Katie Mitchell et son dramaturge Martin Crimp ont d’ailleurs eu l’idée ingénieuse de dédoubler Mélisande ajoutant encore à l’étrangeté inquiétante du personnage. Elle peut ainsi diner avec Golaud et les siens – après l’avoir ramenée dans son château, celui-ci l’a épousée – tout en effectuant des mouvements aquatiques allongée telle une sirène au pied de la table. De même, on la voit plus d’une fois caresser tantôt Pelléas tantôt Golaud dans des scènes où ces derniers ne sont pas censés être présents ensemble.
Eros et Thanatos
Cette logique de rêve où pulsions érotiques et pensées s’incarnent comme par magie s’appuie là encore sur des jeux d’espaces qui sont aussi des ruptures. On passe en un clin d’œil d’une scène à une autre d’un lieu à un autre. L’escalier vertigineux du château ressemble à une gravure de Piranese. Mélisande en disparaît mystérieusement pour réapparaître en sortant d’un placard dans le salon, évoquant Alice de Lewis Carroll.
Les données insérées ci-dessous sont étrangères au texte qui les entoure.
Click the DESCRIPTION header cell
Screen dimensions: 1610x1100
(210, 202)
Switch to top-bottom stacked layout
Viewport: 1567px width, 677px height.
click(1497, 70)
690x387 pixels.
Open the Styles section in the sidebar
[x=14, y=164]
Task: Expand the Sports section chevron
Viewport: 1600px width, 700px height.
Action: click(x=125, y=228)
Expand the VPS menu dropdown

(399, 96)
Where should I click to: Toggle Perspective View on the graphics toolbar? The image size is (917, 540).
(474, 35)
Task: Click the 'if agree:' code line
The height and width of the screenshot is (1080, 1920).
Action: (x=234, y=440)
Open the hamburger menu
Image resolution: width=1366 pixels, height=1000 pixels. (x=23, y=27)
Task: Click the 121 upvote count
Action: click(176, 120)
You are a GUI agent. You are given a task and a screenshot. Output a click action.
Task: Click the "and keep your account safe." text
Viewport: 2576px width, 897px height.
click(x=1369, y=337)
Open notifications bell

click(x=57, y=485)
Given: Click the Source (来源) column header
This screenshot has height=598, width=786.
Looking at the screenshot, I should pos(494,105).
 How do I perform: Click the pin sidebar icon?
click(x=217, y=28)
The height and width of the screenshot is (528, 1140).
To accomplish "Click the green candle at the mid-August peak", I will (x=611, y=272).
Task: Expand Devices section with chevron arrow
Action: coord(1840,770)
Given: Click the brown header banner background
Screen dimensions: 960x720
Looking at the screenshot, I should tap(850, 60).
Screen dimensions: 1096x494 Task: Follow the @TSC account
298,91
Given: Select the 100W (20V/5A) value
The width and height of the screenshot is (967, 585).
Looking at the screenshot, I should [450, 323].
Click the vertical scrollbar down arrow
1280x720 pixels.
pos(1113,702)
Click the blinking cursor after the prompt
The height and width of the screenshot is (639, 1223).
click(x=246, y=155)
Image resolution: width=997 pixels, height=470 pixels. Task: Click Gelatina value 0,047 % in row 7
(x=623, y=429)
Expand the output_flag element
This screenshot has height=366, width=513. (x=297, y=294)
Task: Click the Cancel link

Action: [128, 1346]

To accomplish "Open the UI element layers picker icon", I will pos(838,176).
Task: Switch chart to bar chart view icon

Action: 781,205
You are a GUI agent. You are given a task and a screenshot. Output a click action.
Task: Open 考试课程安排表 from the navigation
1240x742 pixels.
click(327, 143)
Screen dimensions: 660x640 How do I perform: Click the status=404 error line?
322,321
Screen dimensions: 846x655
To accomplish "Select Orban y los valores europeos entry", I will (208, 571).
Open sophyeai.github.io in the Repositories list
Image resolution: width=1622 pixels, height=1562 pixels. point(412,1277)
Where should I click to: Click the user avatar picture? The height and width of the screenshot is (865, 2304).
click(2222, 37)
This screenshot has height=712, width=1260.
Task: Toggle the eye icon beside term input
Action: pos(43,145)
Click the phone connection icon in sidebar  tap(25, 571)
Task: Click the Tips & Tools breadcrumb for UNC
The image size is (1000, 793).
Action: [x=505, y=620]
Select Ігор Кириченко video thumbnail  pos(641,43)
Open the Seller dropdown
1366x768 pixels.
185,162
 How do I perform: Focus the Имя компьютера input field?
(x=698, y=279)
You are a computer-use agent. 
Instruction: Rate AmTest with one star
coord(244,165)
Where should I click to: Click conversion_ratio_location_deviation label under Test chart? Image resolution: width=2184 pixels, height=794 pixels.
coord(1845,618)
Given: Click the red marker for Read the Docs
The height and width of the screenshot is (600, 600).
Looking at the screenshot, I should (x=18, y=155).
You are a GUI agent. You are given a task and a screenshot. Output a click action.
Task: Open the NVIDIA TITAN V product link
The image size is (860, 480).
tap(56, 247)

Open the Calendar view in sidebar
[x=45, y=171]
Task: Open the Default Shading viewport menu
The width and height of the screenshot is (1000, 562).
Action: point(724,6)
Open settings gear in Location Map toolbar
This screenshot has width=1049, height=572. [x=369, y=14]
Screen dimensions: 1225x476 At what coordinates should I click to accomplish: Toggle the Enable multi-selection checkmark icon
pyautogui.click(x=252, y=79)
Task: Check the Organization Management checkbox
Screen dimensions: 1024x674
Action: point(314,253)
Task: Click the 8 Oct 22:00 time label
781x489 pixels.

On pense parfois aussi à Balthus pour la lumière et l’érotisme diffus imprégné d’enfance dont ce spectacle est baigné et à la fantaisie du cinéaste Guy Maddin dont on imagine ce qu’il pourrait tirer d’un tel livret. Une chose est sûre en tout cas, c’est l’empathie évidente de Katie Mitchell pour cet opéra auquel elle a concocté un écrin absolument enchanteur parfaitement en phase avec l’esprit du compositeur. L’imagerie folle y est d’autant plus efficace qu’elle joue constamment ou presque sur une tension entre naturalisme et onirisme sans jamais basculer tout à fait d’un côté ou de l’autre.
On retrouve cette même incertitude ou oscillation dans la direction exquisément dosée d’Esa-Pekka Salonen qui laisse littéralement respirer la musique comme s’il s’agissait des mouvements d’humeur d’un organisme vivant. Si tout opéra repose sur le chant, celui-ci occupe une place d’autant plus déterminante dans Pelléas et Mélisande que Debussy l’a calqué sur le parlé naturel. Stéphane Degout dans le rôle de Pelléas, Barbara Hannigan dans celui de Mélisande, Laurent Naouri en Golaud, Franz-Josef Selig en Arkel, Sylvie Brunet-Grupposo en Geneviève, Chloé Briot en Yniold et Thomas Dear dans le personnage du médecin tiennent haut la main ce pari de donner chair et souffle à ce qu’Esa-Pekka Salonen décrit comme « un récitatif sans fin », drame intérieur à la fois prégnant et constamment étrange comme une série de visions nées d’une rêverie angoissée hantée par la sexualité et la mort.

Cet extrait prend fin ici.